According to Mathias Staelens, co-founder of the festival, it nicely illustrates how the festival is increasingly succeeding in attuning itself to its environment. Onkruid, the organization behind the festival, will operate the park until 2032. The former army barracks is therefore constantly undergoing transformation. In the five years since the organization settled here, a climbing gym, a skate park and a yoga studio have been added. A nightclub opened last winter and this summer there will be a permanent café on site.

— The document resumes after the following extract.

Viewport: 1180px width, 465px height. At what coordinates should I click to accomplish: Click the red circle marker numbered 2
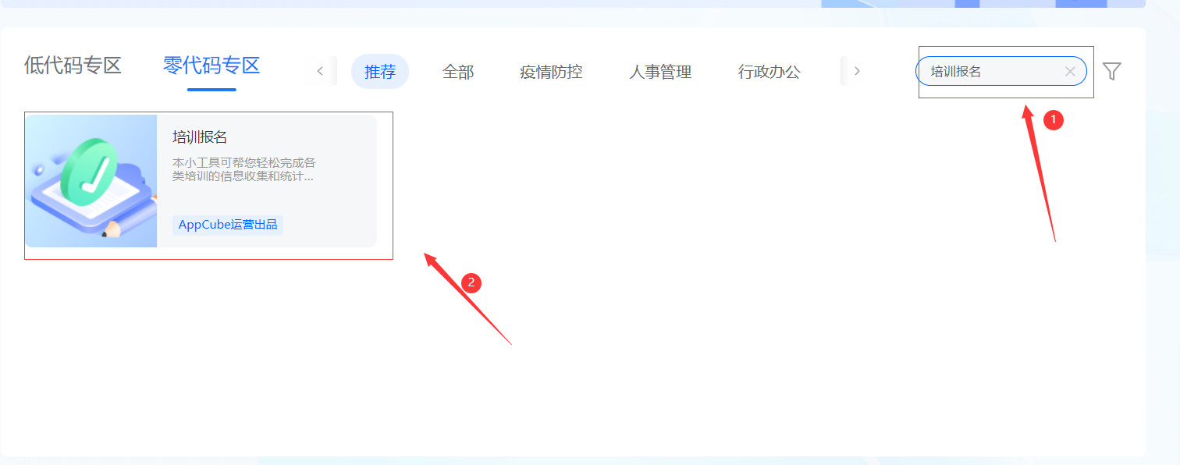click(471, 282)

Next year the festival hopes to bridge the gap to the nature reserve on the other side of the canal. The rubble that is now released during the softening of the site – and that lies in heaps next to the stages – will be used to build walking paths.

© Koen Bauters

The organization has already won two prizes for these achievements at the Ultimas, the Flemish cultural prizes. In 2021 for his contribution to architecture and applied arts and this year for his cultural entrepreneurship. In addition to the commercial program, Onkruid has also founded a non-profit organization for the art program. An exhibition in the summer should make the park an attraction outside the festival weekend. Festival goers can already discover works from that programming here and there. Spectacles, such as projections on the cooling towers, are omitted. The aesthetic is rather rough, playful and imbued with the circular philosophy of the festival. “Had I not known it was art, I would have thought the festival would have just hung some streamers here,” comments a visitor dryly. Gateway to adventure, an installation by Sheila Hicks. The American textile artist reused colorful old textiles to brighten up the passage to the park.

© Koen Bauters

Around the corner, the installation by the Italian artist Luca Vanello can count on more appreciation. Branches with eerily white leaves hang in a small, dilapidated room. “It represents the difference between life and death, between chemistry and nature,” says visitor Aram Van Cauwenberghe (26) enthusiastically. “Through a chemical process, the artist stripped the leaves of tree branches of their color,” he was told. “Pretty nice, right?” His companion Lukas Van Nunen (26) nods in agreement. “It’s crazy that this is being tucked away in a corner. But that is also the great thing about the festival: that you find something in all those corners.”